**Material for this task**
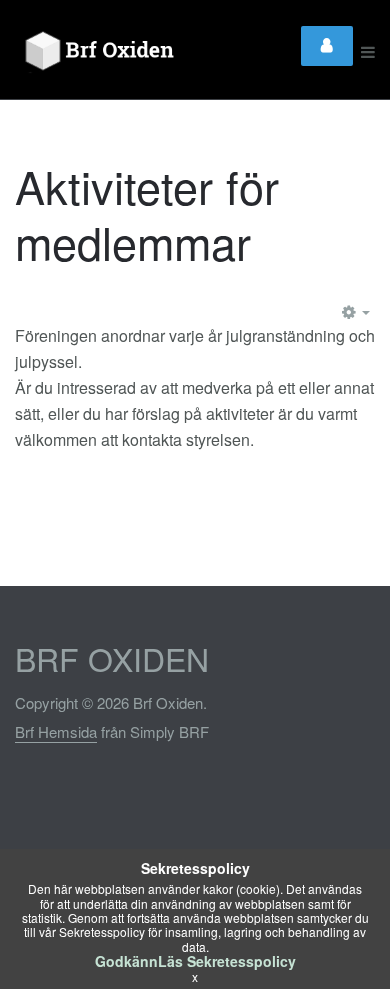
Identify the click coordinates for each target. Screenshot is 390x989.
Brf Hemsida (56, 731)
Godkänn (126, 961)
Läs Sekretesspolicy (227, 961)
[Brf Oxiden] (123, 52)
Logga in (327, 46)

---

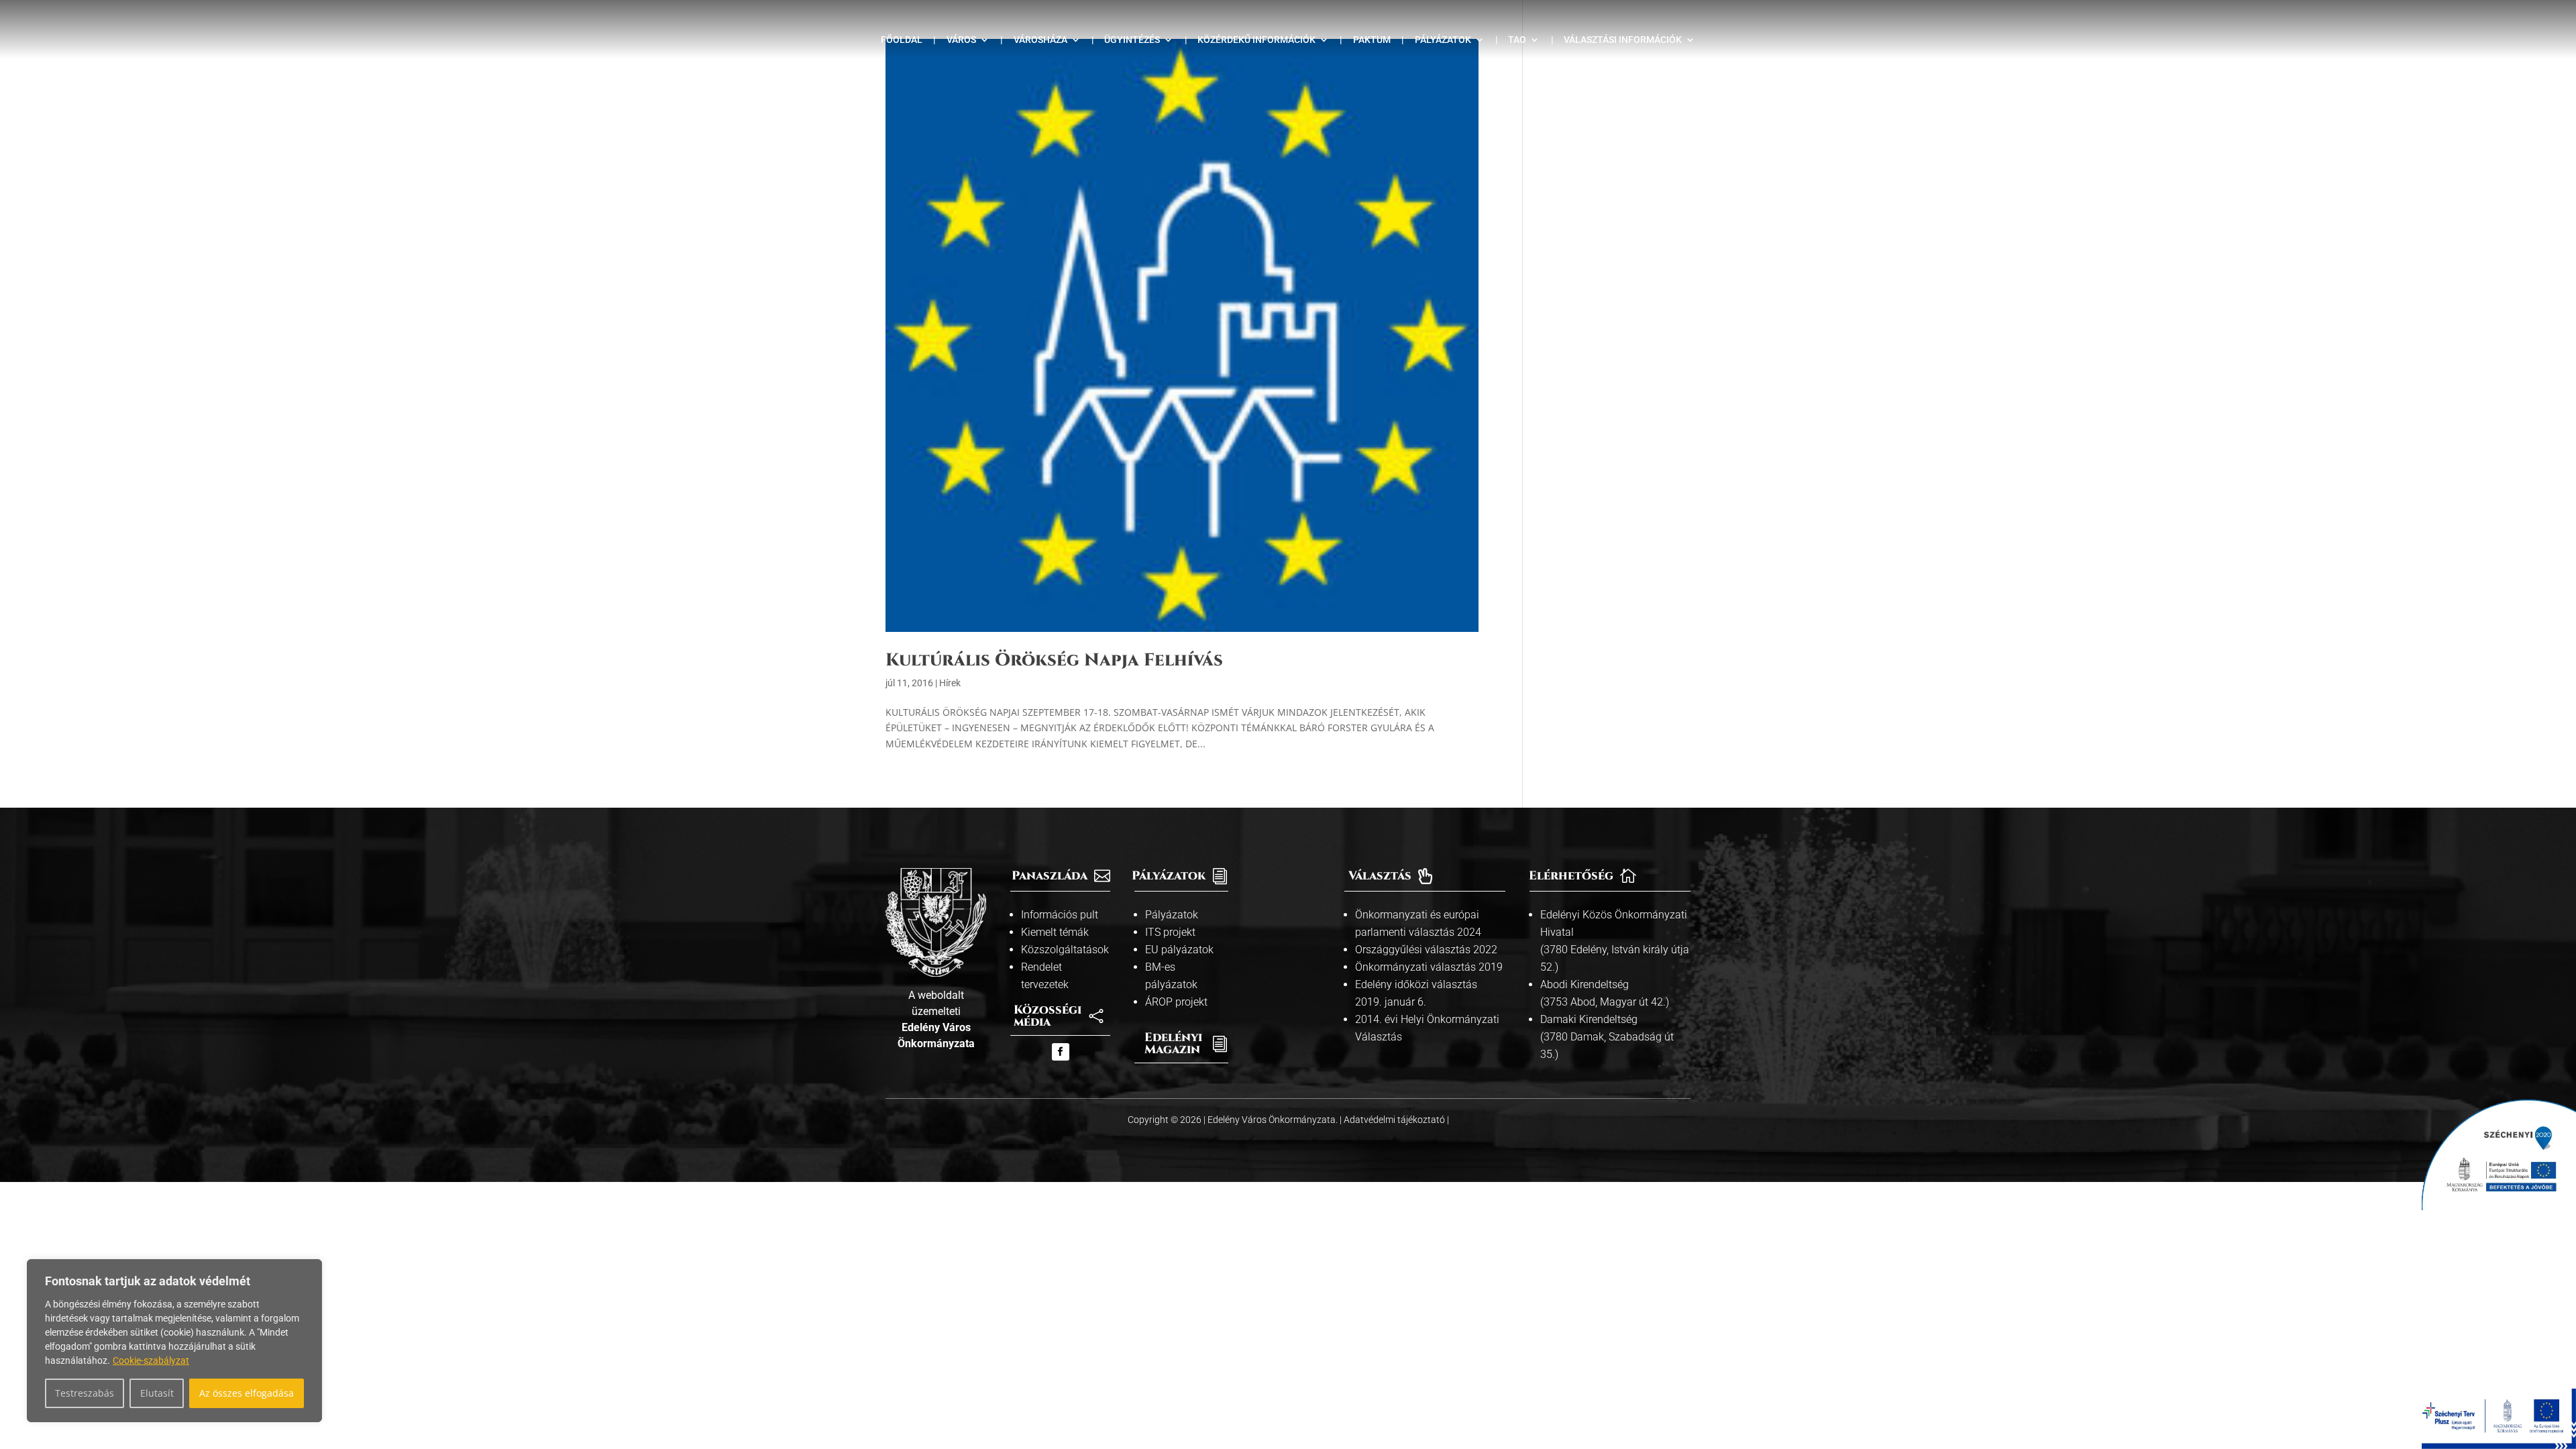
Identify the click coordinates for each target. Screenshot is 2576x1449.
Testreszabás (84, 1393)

**Your task**
Every line with the word "click" in it should be copied from the listing above.

**Exercise output**
Identify the click coordinates for each target. Screenshot is 390x989.
Identify the click coordinates for each target. Screenshot is 2576x1449.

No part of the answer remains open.